When productivity stalls, sustainability suffers.
The role of the World Bank and the message of Richard Damania’s work
- This brings us to the pivotal role of the World Bank. For decades, the Bank has highlighted the environment’s role as a foundation of development, economic stability, and poverty reduction.
- The central message of Dr. Damania’s report Reboot Development: The Economics of a Livable Planet is both simple and profound: undermining natural capital means undermining the development model itself. This is not an ideological argument. It is a profoundly economic one.
- Economic growth and environmental protection can be aligned, provided they rely on better institutions and policies that integrate nature directly into economic decision-making.
- Dr. Damania’s approach goes far beyond compliance and reporting. It calls for a deeper economic integration of sustainability, where forests, water, and clean air are treated as productive capital, not as regulatory checkboxes.
- The World Bank’s recommendations focus on what actually works: real-time data, policy alignment across sectors, and continuous evaluation to improve and scale what actually delivers results.
- Europe seems to be finally moving to that direction since beginning of 2025, following the Letta and Draghi reports, with initiatives such as the Clean Industrial Deal and the renewed focus on competitiveness and productivity.
- Since January 2025, the European Commission has presented 10 omnibus proposals, aiming to provide significant relief to companies by reducing the regulatory burden by almost €12 billion annually. Omnibus 1, in particular, allows for significant simplification on the scope of CBAM, CSRD, CS3D and on downstream due diligence and reporting standards.
- At the same time, the new Multiannual Financial Framework proposal recognizes the need to strengthen Europe’s competitiveness by better aligning reforms with investments and by linking cohesion policy more directly with the EU’s decarbonization priorities. This shift is also reflected in the creation of the European Competitiveness Fund and its 4 policy pillars, namely the: Clean Transition & Decarbonisation, Digital Leadership, Health/Biotech &Bioeconomy, and Security&Defence.

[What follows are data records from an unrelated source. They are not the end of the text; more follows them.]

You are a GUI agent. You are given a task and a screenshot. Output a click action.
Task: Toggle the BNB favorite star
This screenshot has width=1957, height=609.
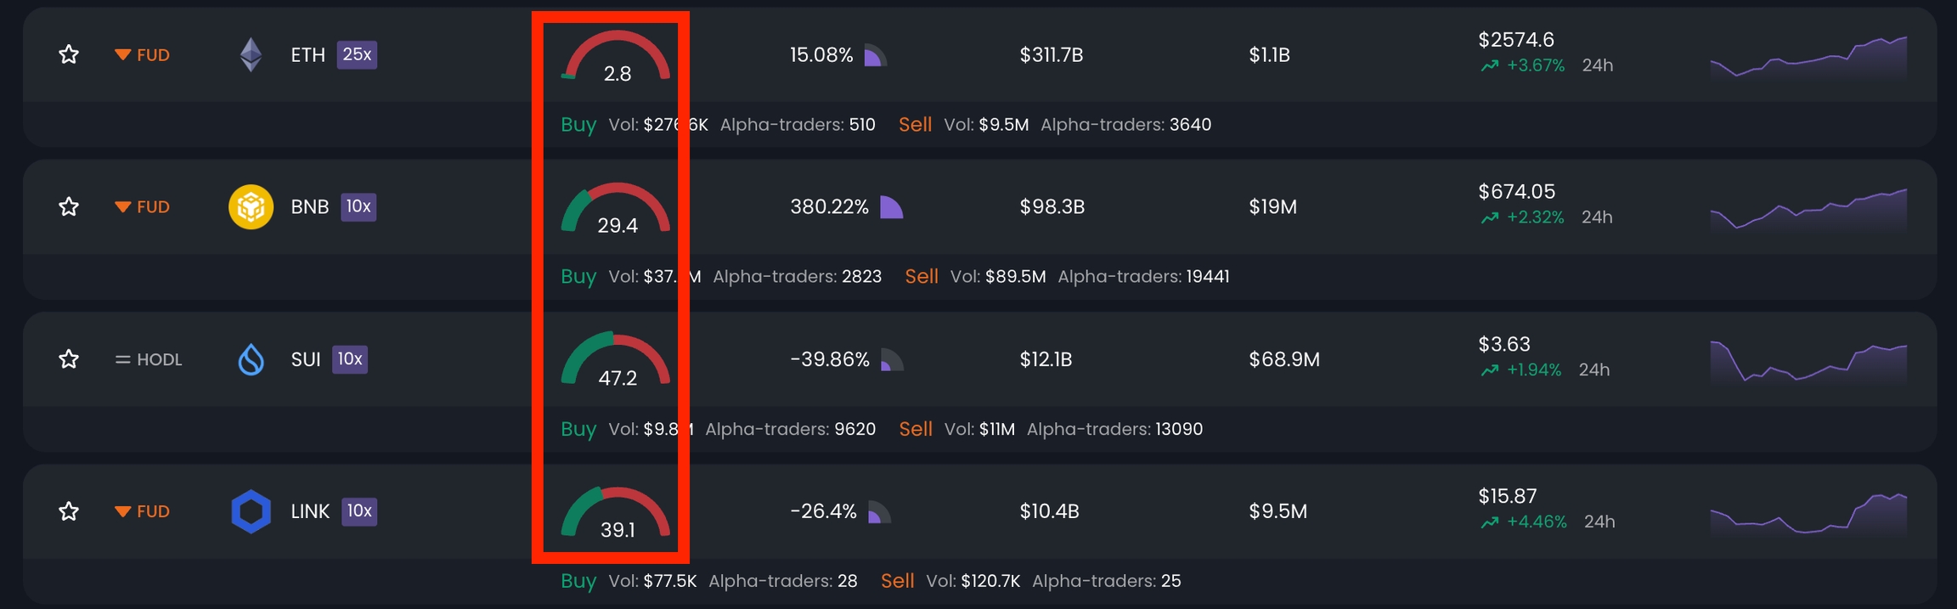click(x=69, y=207)
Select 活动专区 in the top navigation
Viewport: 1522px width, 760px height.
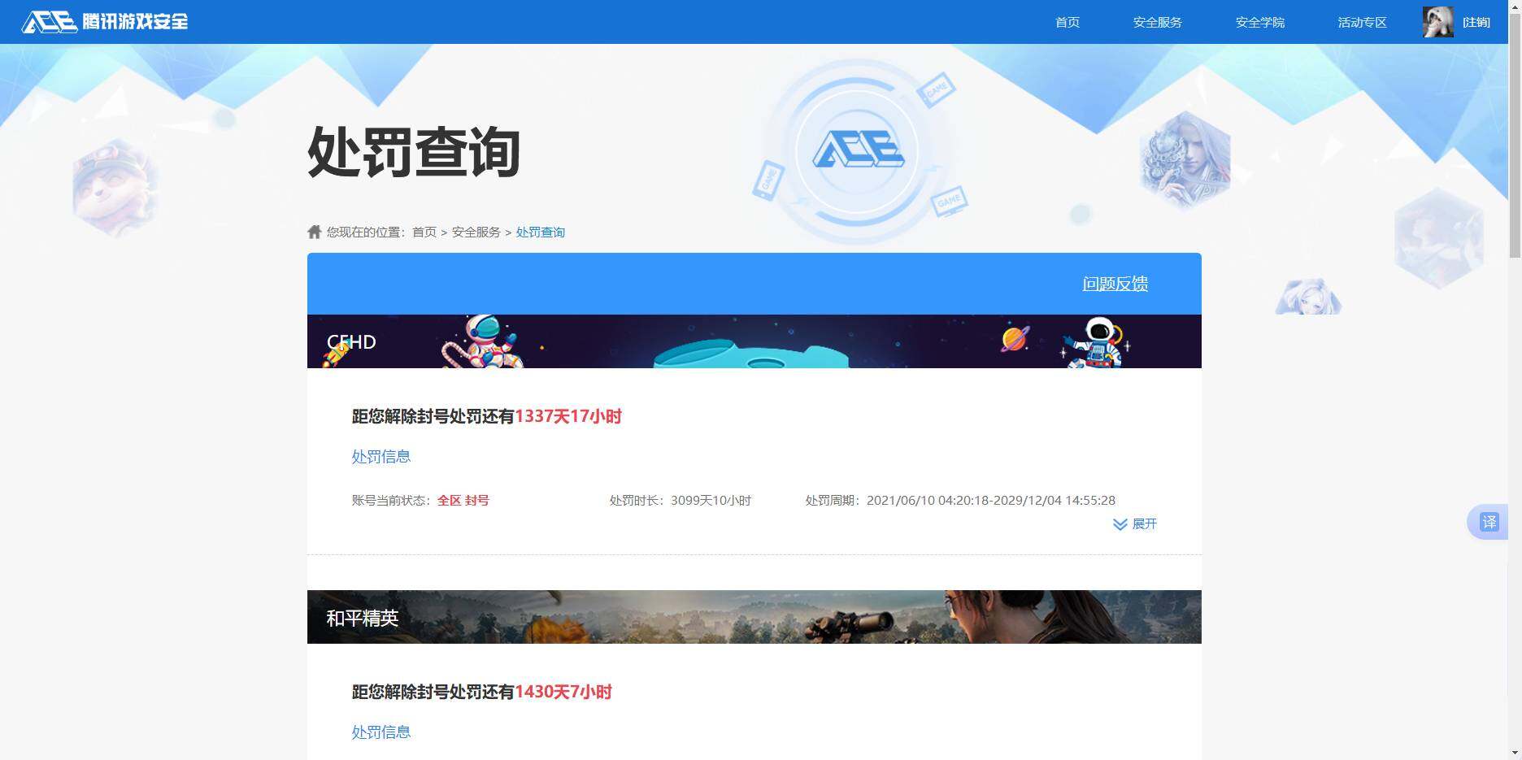click(x=1361, y=22)
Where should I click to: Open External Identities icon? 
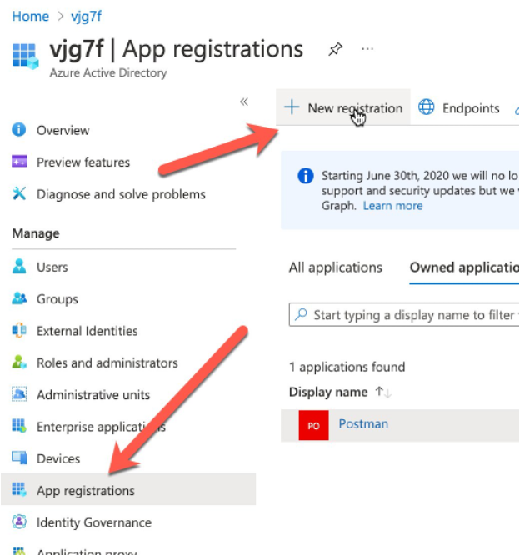(20, 331)
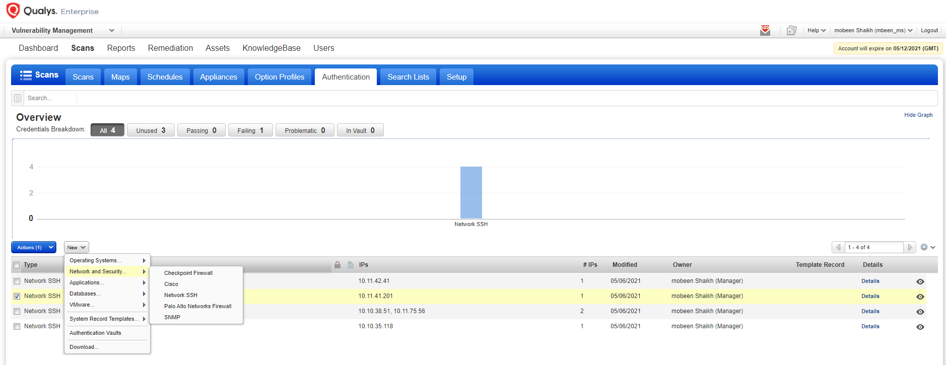This screenshot has height=365, width=946.
Task: Click the Qualys logo icon
Action: pyautogui.click(x=13, y=11)
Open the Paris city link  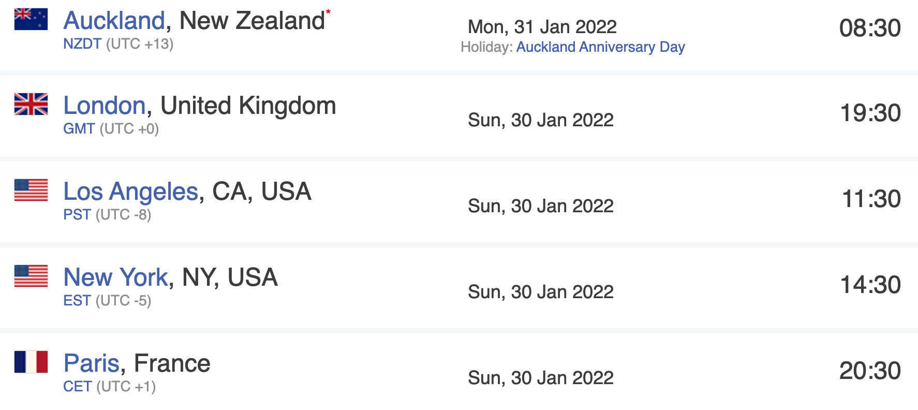pos(91,363)
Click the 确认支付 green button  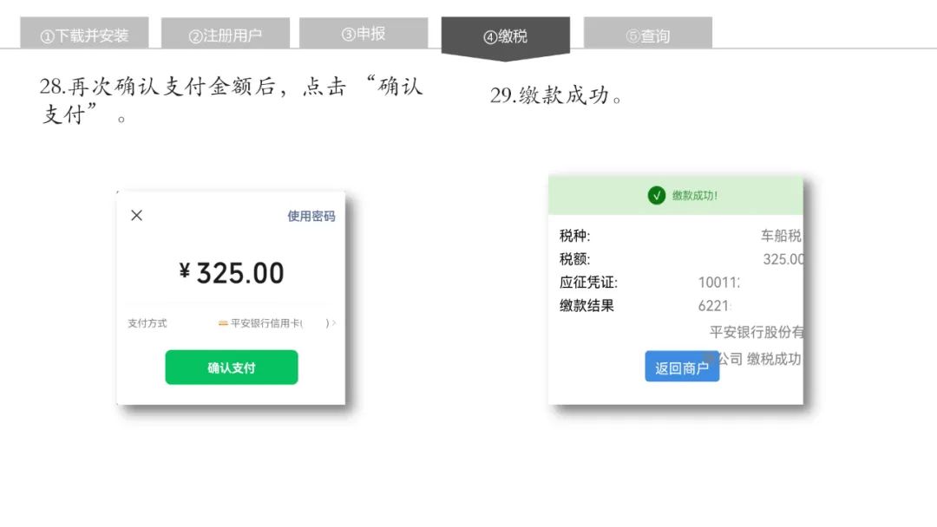click(x=232, y=367)
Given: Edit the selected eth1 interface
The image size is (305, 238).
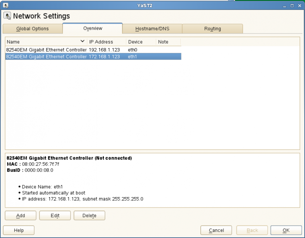Looking at the screenshot, I should [55, 215].
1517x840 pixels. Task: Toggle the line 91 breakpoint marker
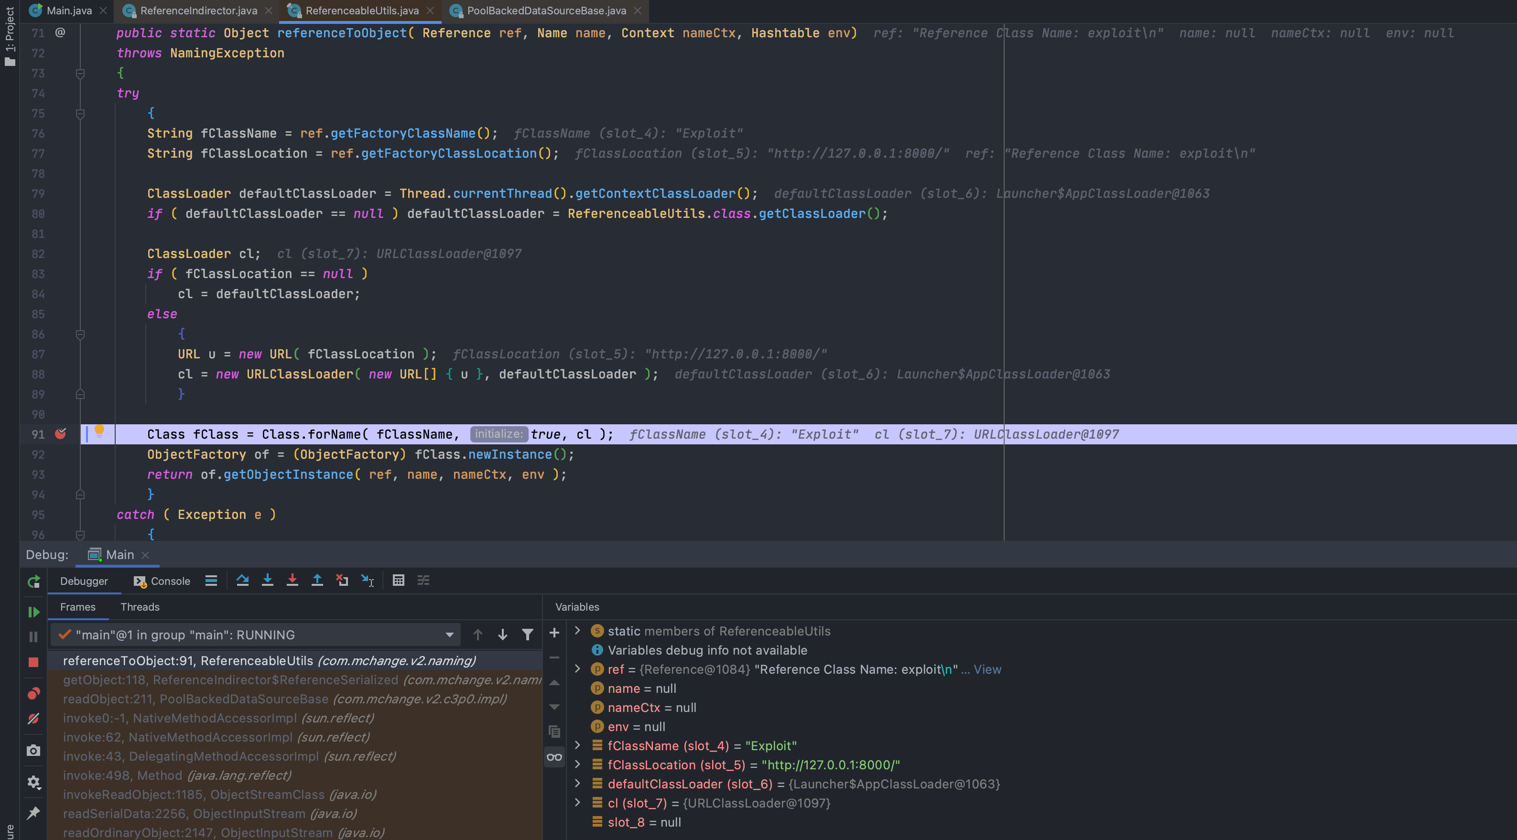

- But there is still much that needs to be done to reduce red tape, accelerate green investments, and turn ambition into real transformation.
Dr. Damania,
- Your work inspires us to “reboot” growth—not with fewer goals, but with better design: less bureaucracy, more speed, predictability, and investments.
- Sustainable transition isn’t a checklist—it’s a strategy for strong European and Greek businesses and for social prosperity.
- We at SEV and at its Business Council for Sustainable Development (SEV BCSD) have long championed this shift, helping businesses move from compliance to strategic action on climate, circularity, and resilience.
Because real progress begins when economy moves from exhausting natural resources, to respecting them, with a view to a sustainable future for all.